Testi di riferimento
Reference books:
N.Roveri lecture notes
Cohen, L. 1995 Time frequency analysis. Englewood Cliffs, NJ: Prentice Hall
G.Kaiser , A Friendly Guide To Wavelets, New York, Birkhäuser, 1994
A Wavelet Tour of Signal Processing, 3rd ed. Stéphane Mallat, Academic Press, dec. 2008
Hahn S., Hilbert transforms in signal processing. Artech House, 442 pp., 1995.
Huang N.E., et al, The empirical mode decomposition and the Hilbert spectrum for nonlinear and non stationary time series analysis, Proc. R. Soc. London A 1998; 454, 903 995.
N.E. Huang, Hilbert Huang transform and its application, World Scientific
Frequenza
Attività di laboratorio settimanale (4 ore)
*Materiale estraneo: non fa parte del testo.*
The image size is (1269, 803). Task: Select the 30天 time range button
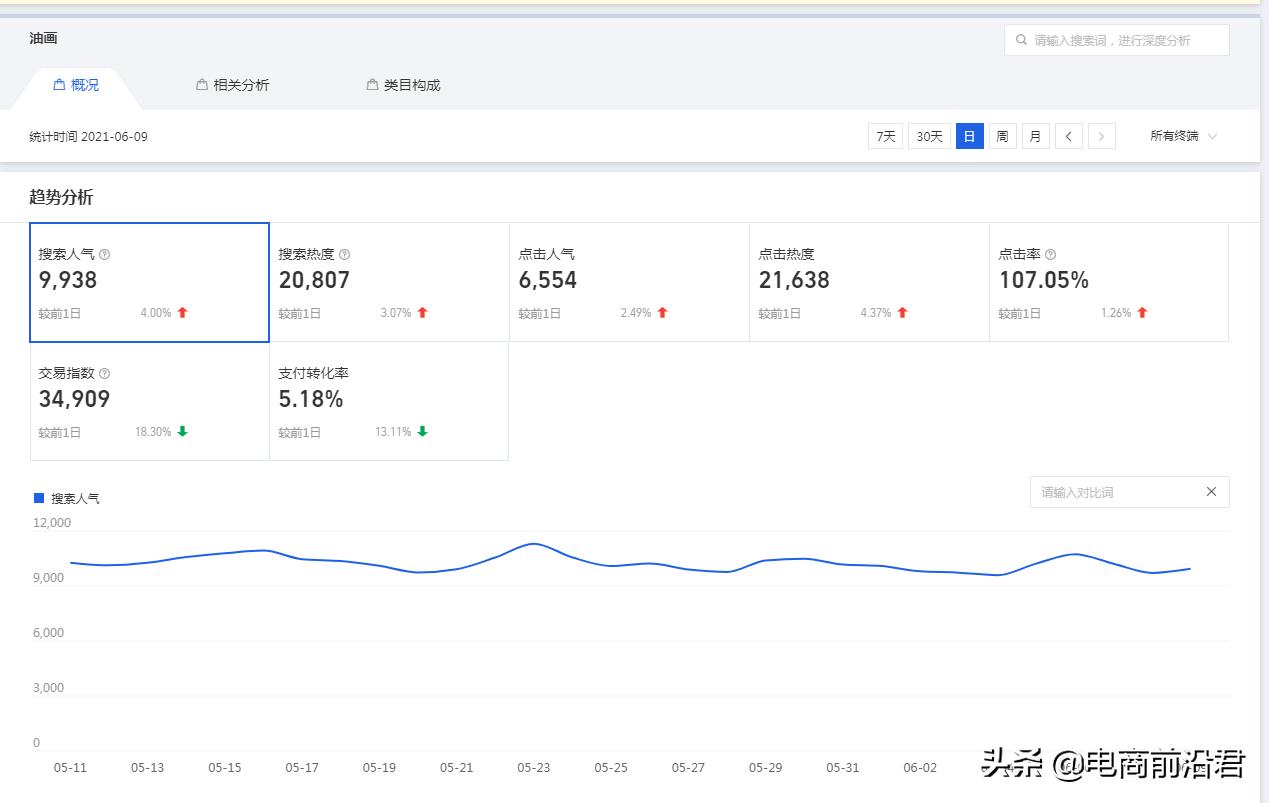[929, 136]
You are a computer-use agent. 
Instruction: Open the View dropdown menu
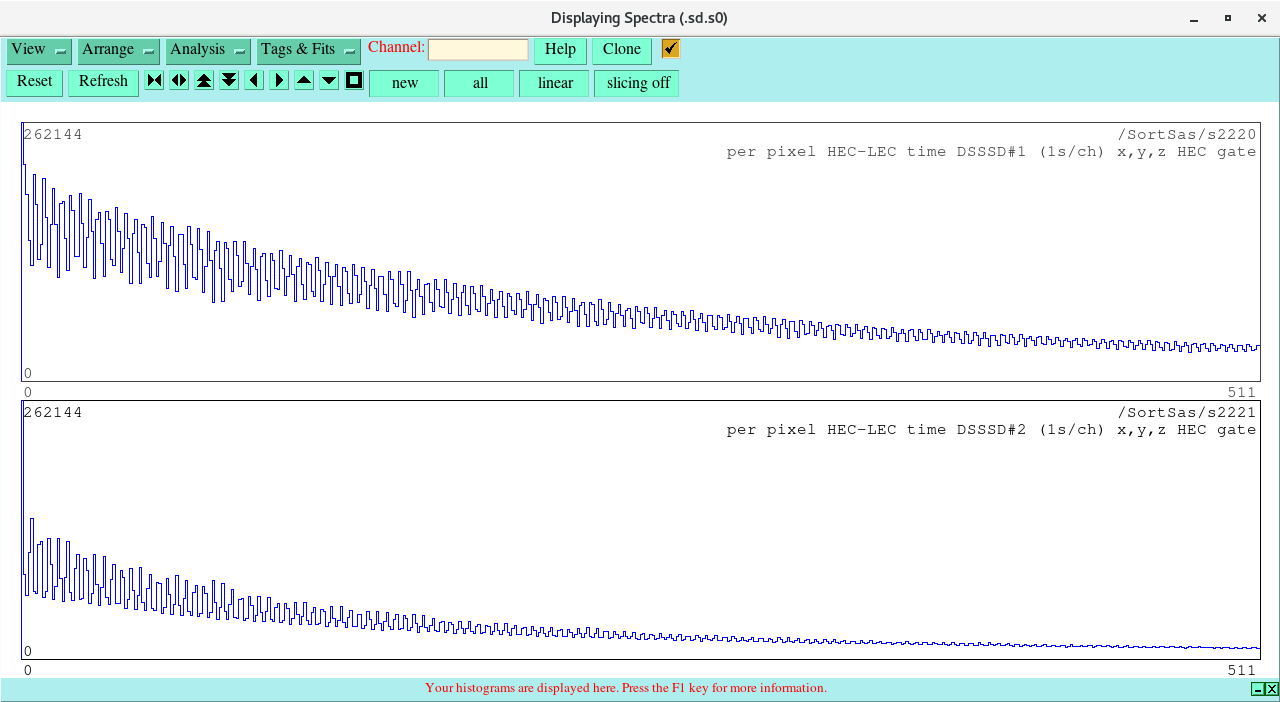click(39, 50)
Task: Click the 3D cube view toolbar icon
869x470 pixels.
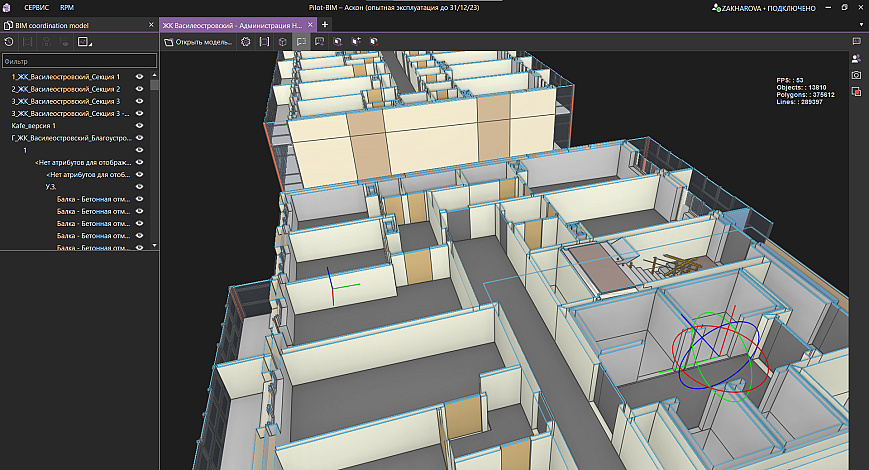Action: pyautogui.click(x=283, y=42)
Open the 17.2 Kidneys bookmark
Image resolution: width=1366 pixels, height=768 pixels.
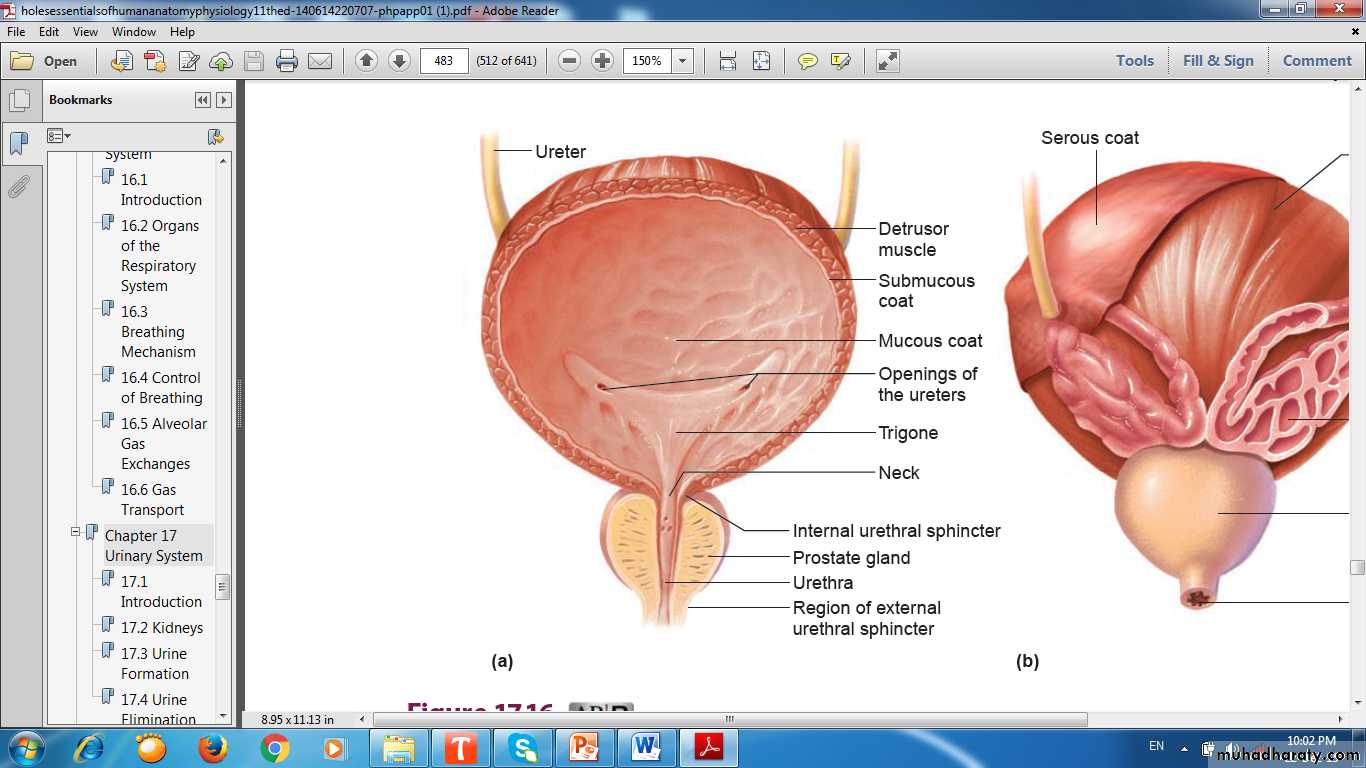click(x=162, y=628)
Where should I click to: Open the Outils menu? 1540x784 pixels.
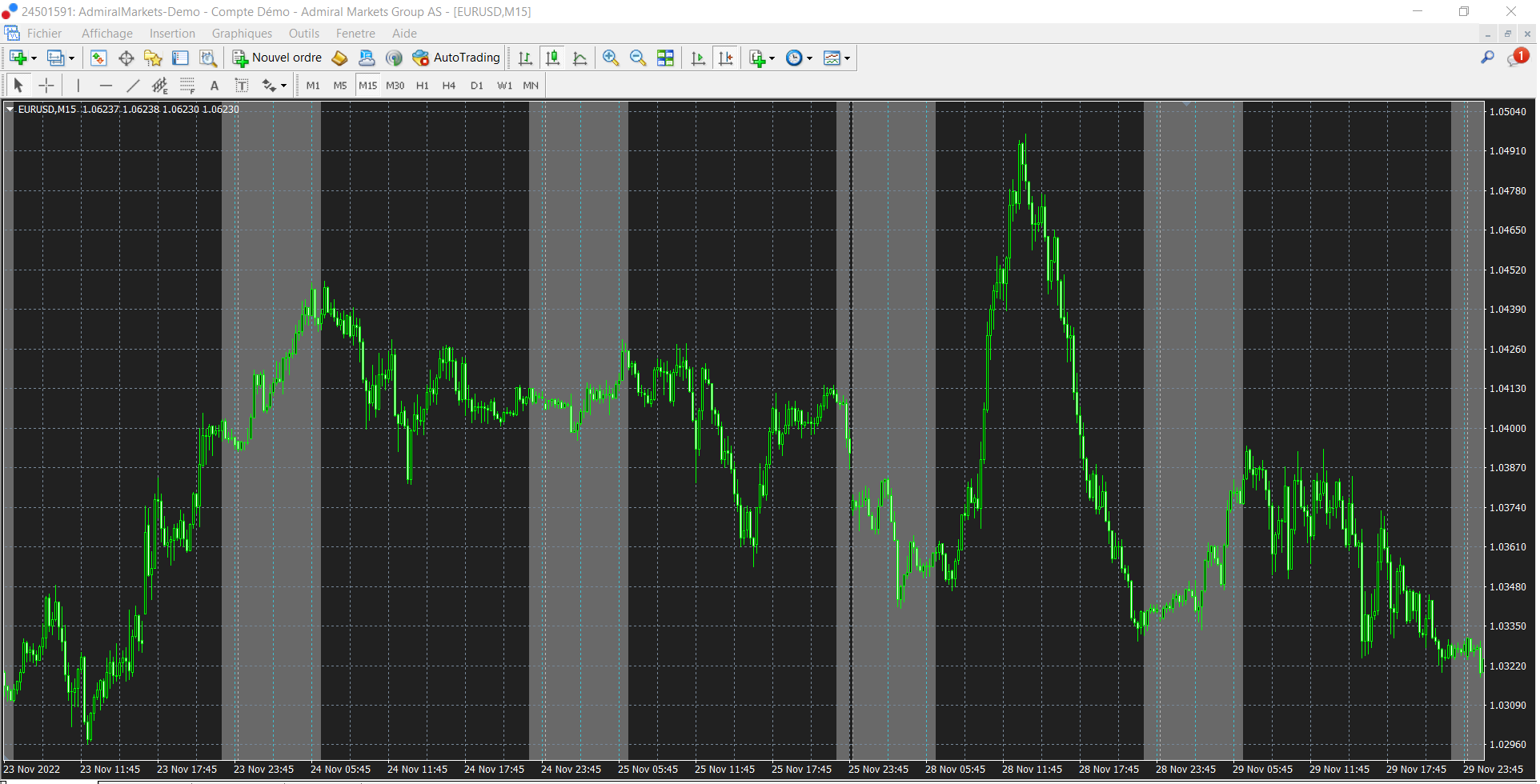(303, 34)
Ricevimento settimanale (2 ore)
Modalità di esame
Test in calasse: analisi di un segnale proveniente da una struttura meccanica tramite software matlab e compilazione di un report riassuntivo ed esplicativo dei fenomeni osservati.
Modalità di erogazione
L’insegnamento si svolge attraverso lezioni frontali in aula e attività applicative al calcolatore, finalizzate a introdurre e sperimentare le principali tecniche di analisi numerica dei segnali in ambiente MATLAB.
Durante il corso vengono proposti esempi e casi studio che costituiscono la base di riferimento per la prova d’esame finale, svolta in presenza su computer.
L’esame consiste in un test pratico della durata di circa 4 ore, nel quale lo studente elabora e discute un report tecnico ispirato agli esercizi e ai progetti già affrontati in classe.
La prova comprende:
l’analisi numerica di uno o più segnali reali o sintetici mediante MATLAB;
la descrizione delle procedure di elaborazione adottate;
la discussione critica dei risultati e della loro interpretazione fisica.
Le lezioni frontali, svolte con il supporto di materiale multimediale e codici MATLAB condivisi, sono integrate da esercitazioni pratiche guidate, in modo da rendere la parte di esame una naturale prosecuzione dell’attività didattica svolta durante il semestre.